◆ Brief ◆
Below is a listing with pictures in it; transcribe exactly the lines from the one that has "You are a computer-use" through the one that has "Task: Click the 소녀시대 member name cell", and omit those pictures.

◆ Material supplied ◆
::::

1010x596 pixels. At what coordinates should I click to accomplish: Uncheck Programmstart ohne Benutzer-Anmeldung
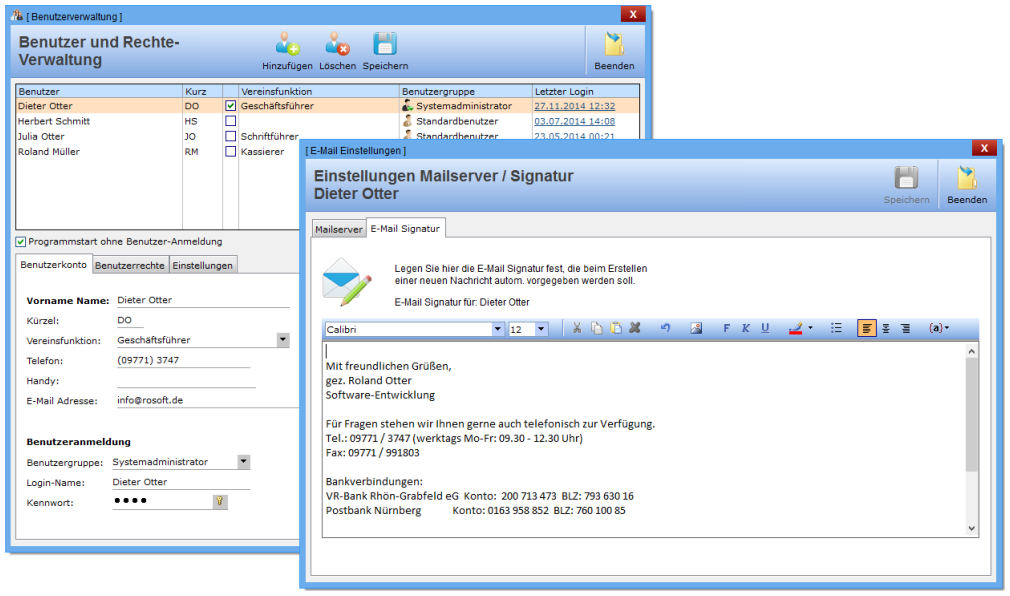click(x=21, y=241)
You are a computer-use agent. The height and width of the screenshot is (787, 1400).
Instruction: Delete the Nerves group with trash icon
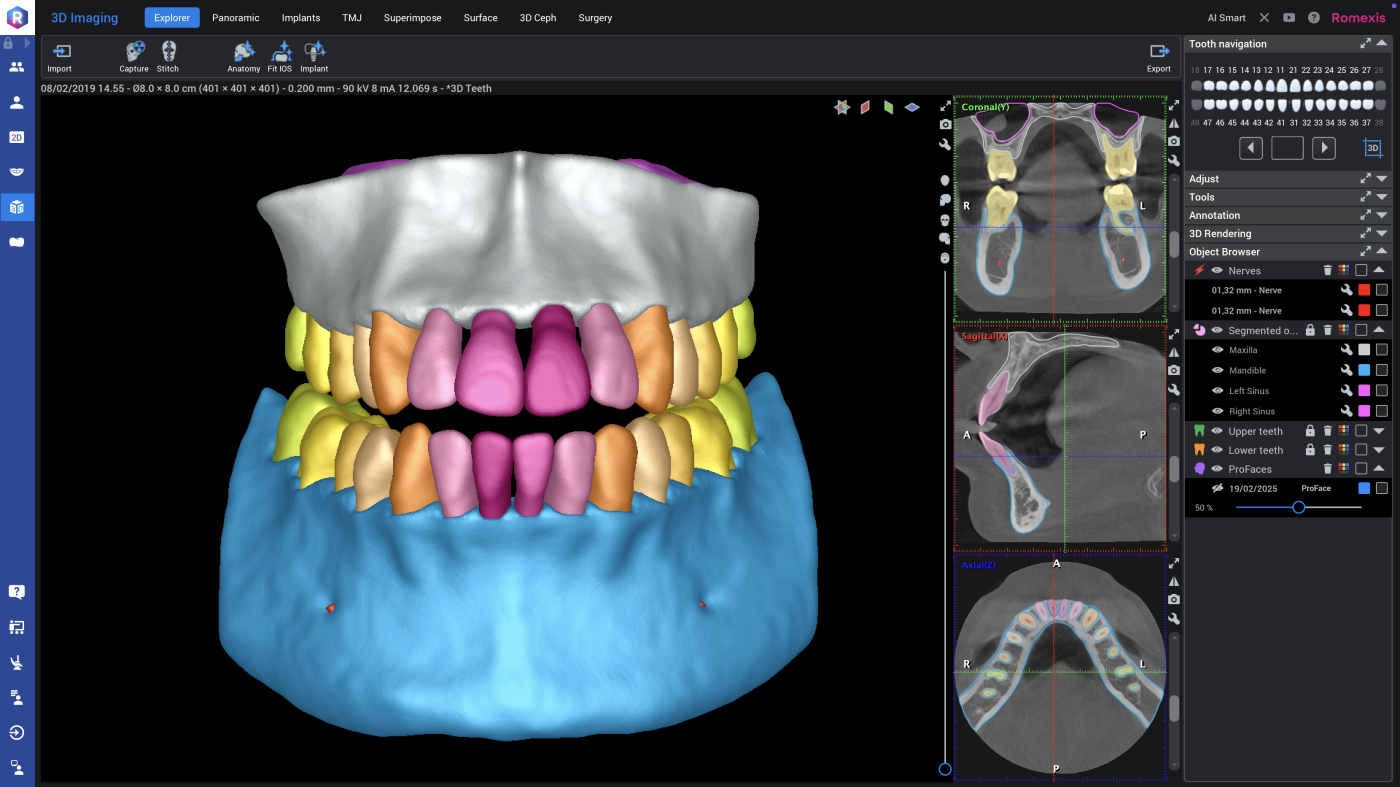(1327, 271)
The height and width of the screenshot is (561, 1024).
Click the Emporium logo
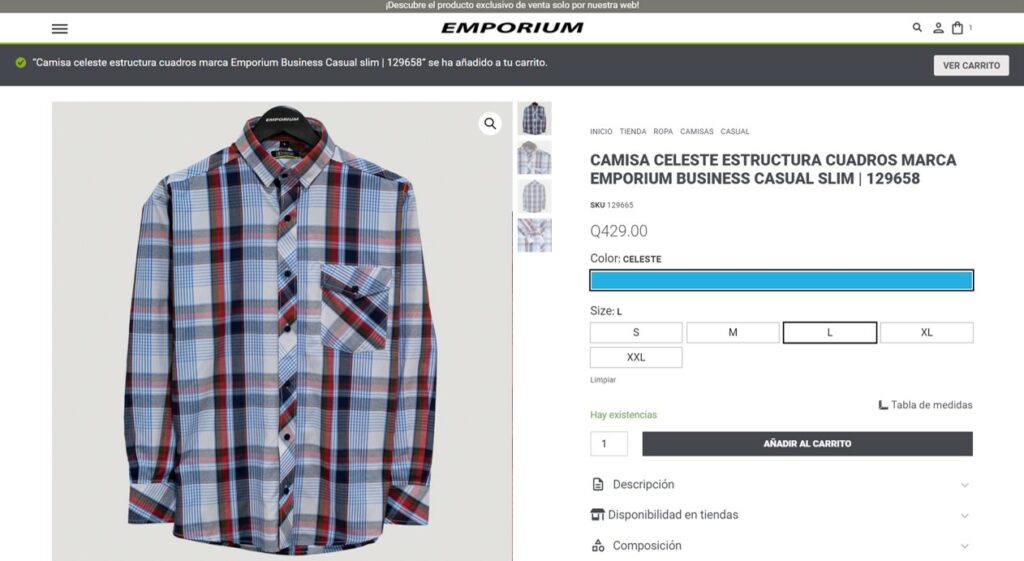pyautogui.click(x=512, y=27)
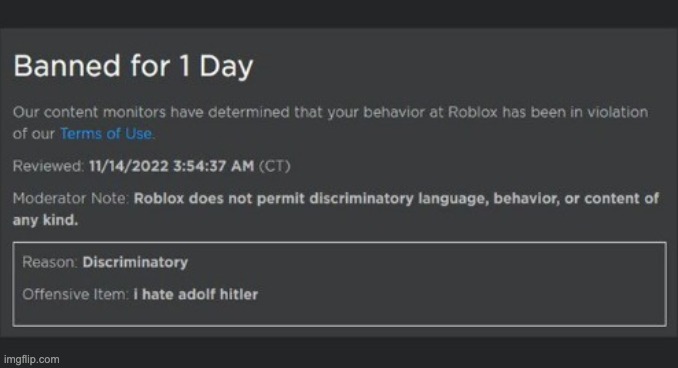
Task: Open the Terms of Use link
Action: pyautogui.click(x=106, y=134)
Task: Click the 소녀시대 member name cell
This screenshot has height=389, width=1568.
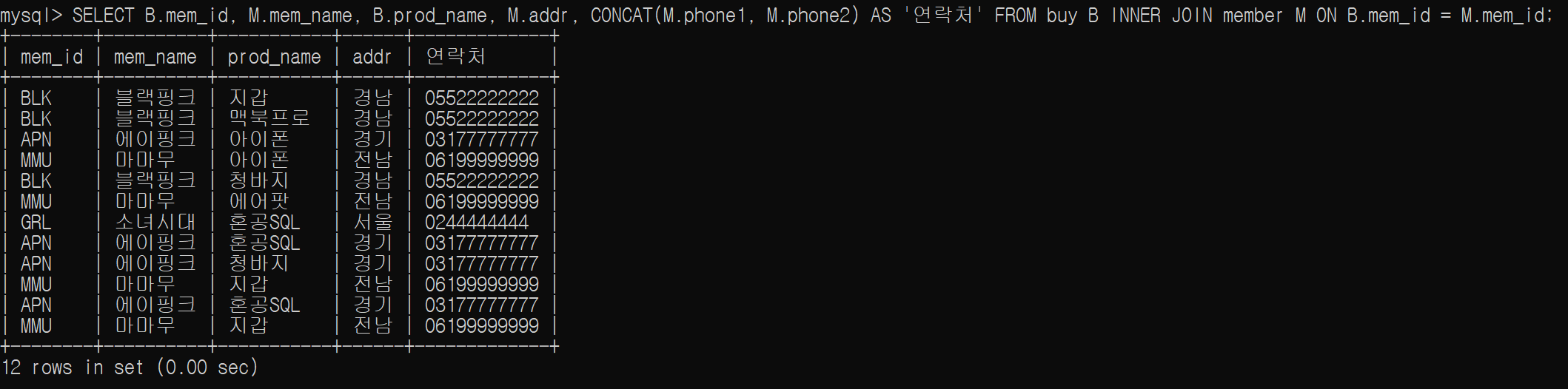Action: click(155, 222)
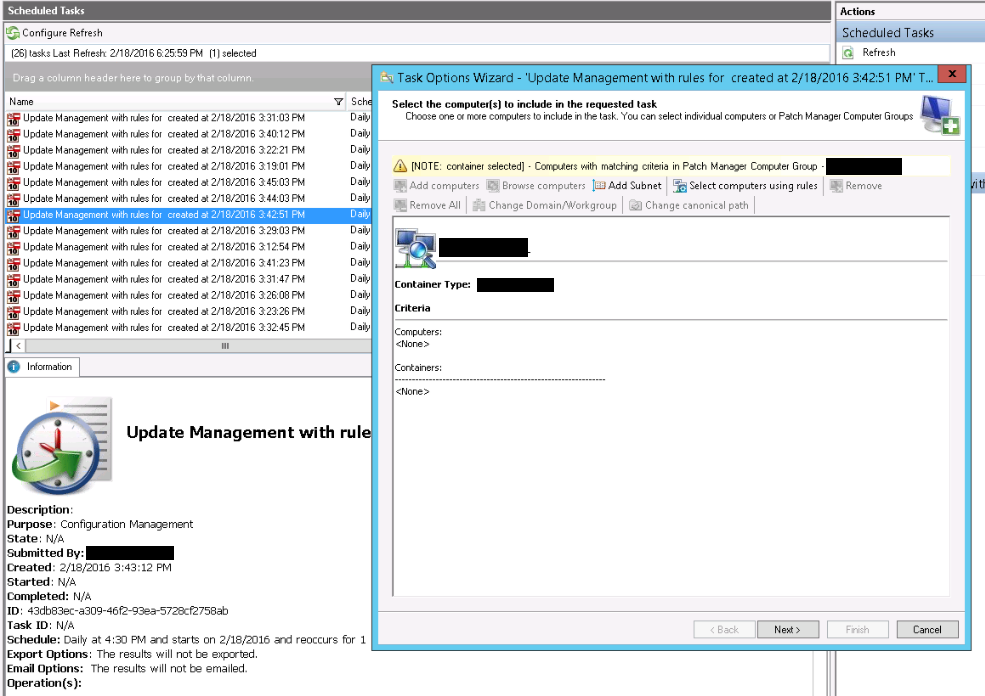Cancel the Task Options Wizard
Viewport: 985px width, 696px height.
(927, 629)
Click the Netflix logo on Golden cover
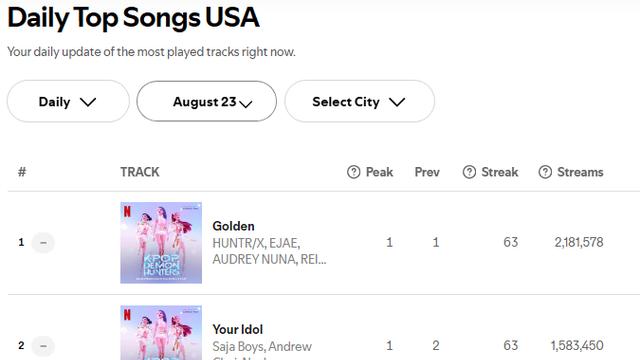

::::

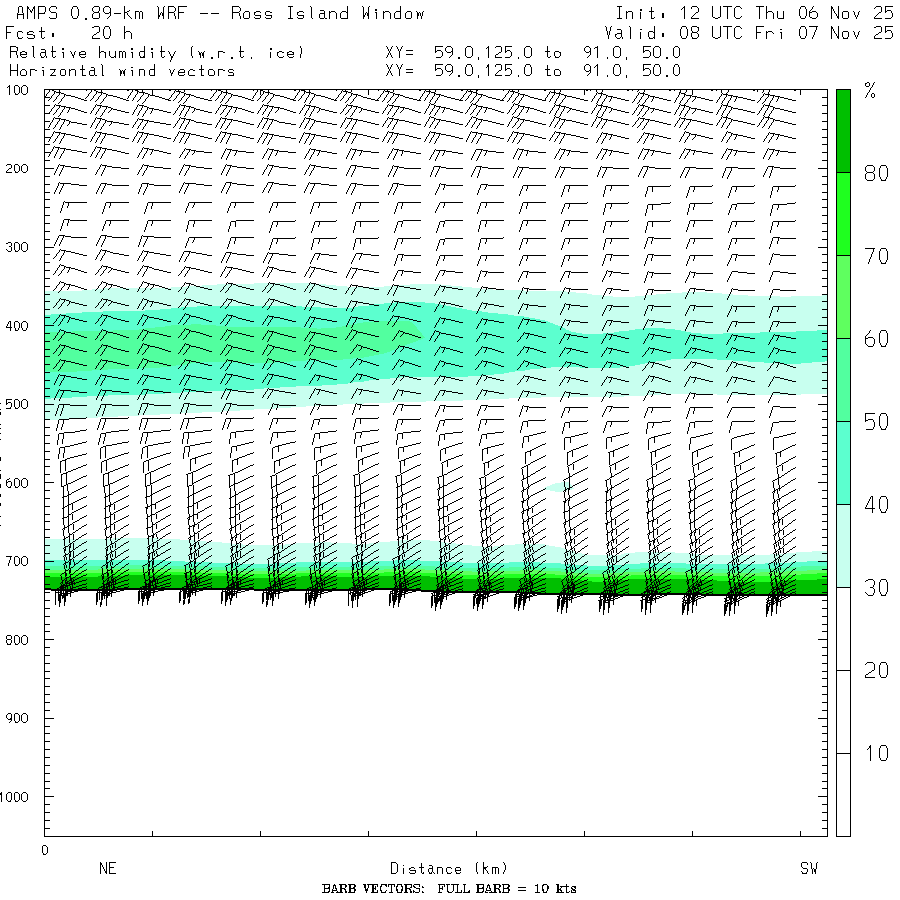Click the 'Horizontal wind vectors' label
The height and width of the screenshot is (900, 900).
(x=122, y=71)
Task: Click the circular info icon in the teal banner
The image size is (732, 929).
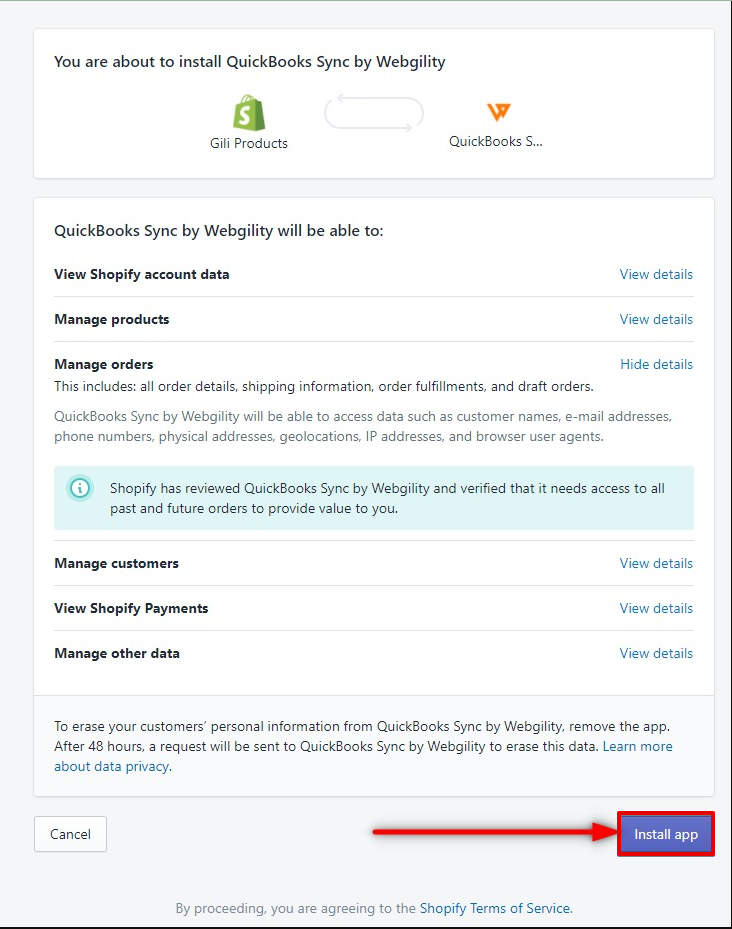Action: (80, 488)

::::

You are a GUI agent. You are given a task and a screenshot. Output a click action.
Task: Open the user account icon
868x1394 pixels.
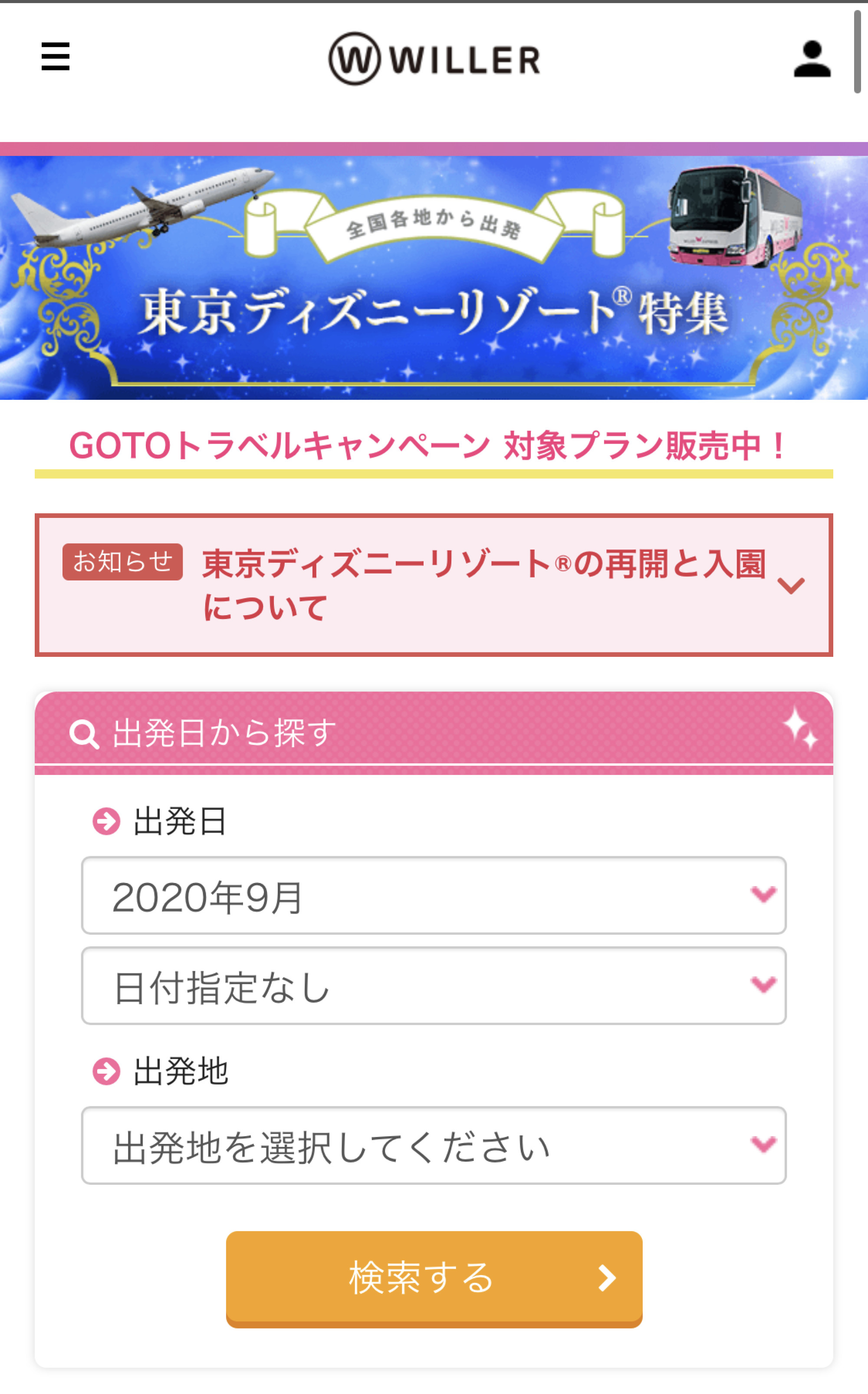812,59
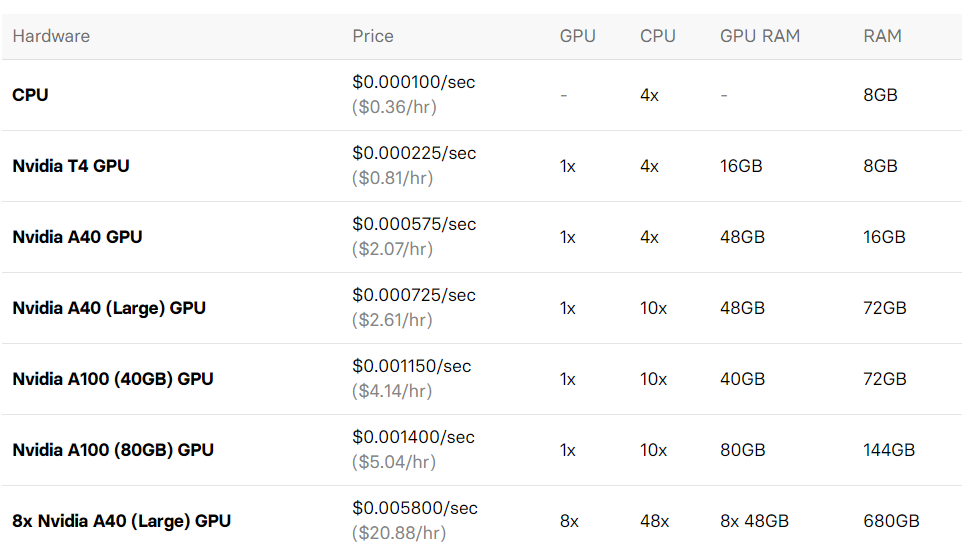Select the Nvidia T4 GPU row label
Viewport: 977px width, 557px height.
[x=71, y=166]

::::

◆ Solution below ◆
You are a computer-use agent. The height and width of the screenshot is (787, 1400).
Instruction: Delete the Nerves group with trash icon
(1327, 271)
The height and width of the screenshot is (561, 1024).
Click the Emporium logo
pyautogui.click(x=512, y=27)
Task: Open the Terms of Use link
Action: pyautogui.click(x=106, y=134)
Task: Click the 소녀시대 member name cell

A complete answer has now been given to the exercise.